Jogos do Irã na Copa são marcados por protestos devido às tensões que assolam o país
Atletas e torcedores se manifestaram na estreia da equipe, diante da Inglaterra, e indicaram que conduta tende a se repetir no decorrer do torneio
A estreia do Irã na Copa do Mundo de 2022 não ficou marcada apenas pela goleada por 6 a 2 que a seleção sofreu para a Inglaterra. Houve sucessivos protestos tanto no campo quanto nas arquibancadas do Estádio Khalifa. O grupo do Irã desembarcou no Qatar convivendo com os os ecos de um momento turbulento do regime de uma linhagem mais conservadora que está no poder há 40 anos em seu país de origem.
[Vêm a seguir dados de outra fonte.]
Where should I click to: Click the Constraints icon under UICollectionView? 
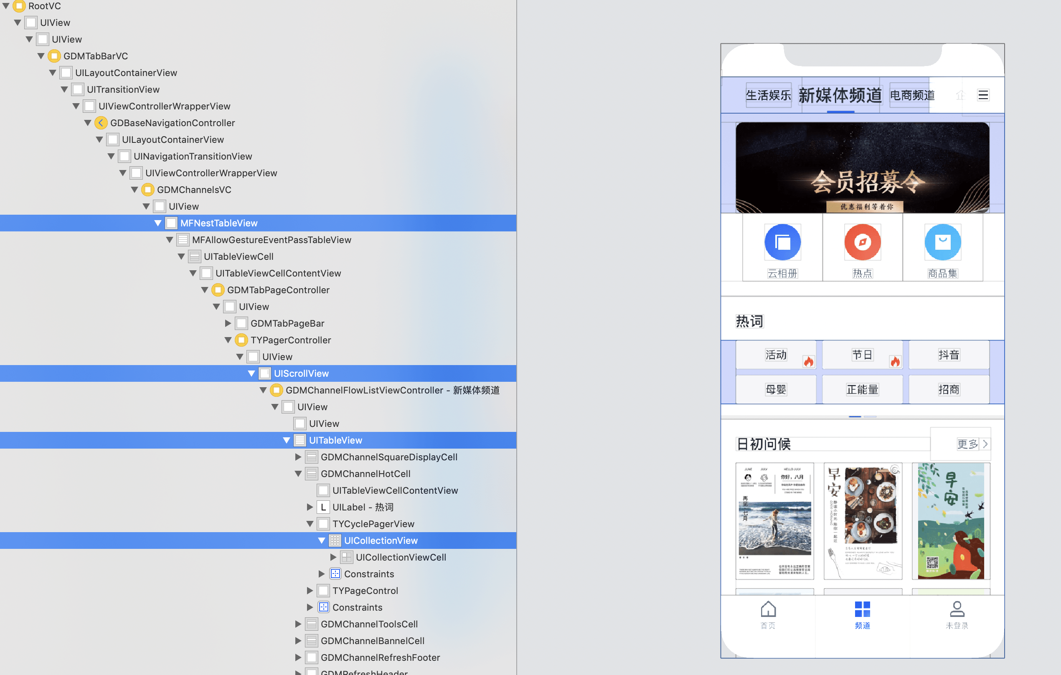pos(335,574)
Professor de Relações Internacionais da Uerj, Paulo Velasco detalhou como o regime no qual os aiatolás (mais altos dignatários do Islamismo) têm presença importante na política continua a ter relevância no Irã.
- É um regime que se perpetua muito pela capacidade de penetração em todas as esferas da sociedade. A religião é usada como instrumento para penetração e causa impacto em tudo: no cotidiano, nas atividades econômicas, na forma de se vestir. Isso tem um peso, uma dimensão hegemônica muito forte. Também há uma intimidação, que foi construída pela via da articulação de religião e política. A religião legitimou o regime dos aiatolás - afirmou ao LANCE!, acrescentando:
- Ao mesmo tempo, há uma capacidade coercitiva. É um regime que não tem pudor em silenciar opositores e criticos, como vemos agora nos protestos que acontecem no Irã...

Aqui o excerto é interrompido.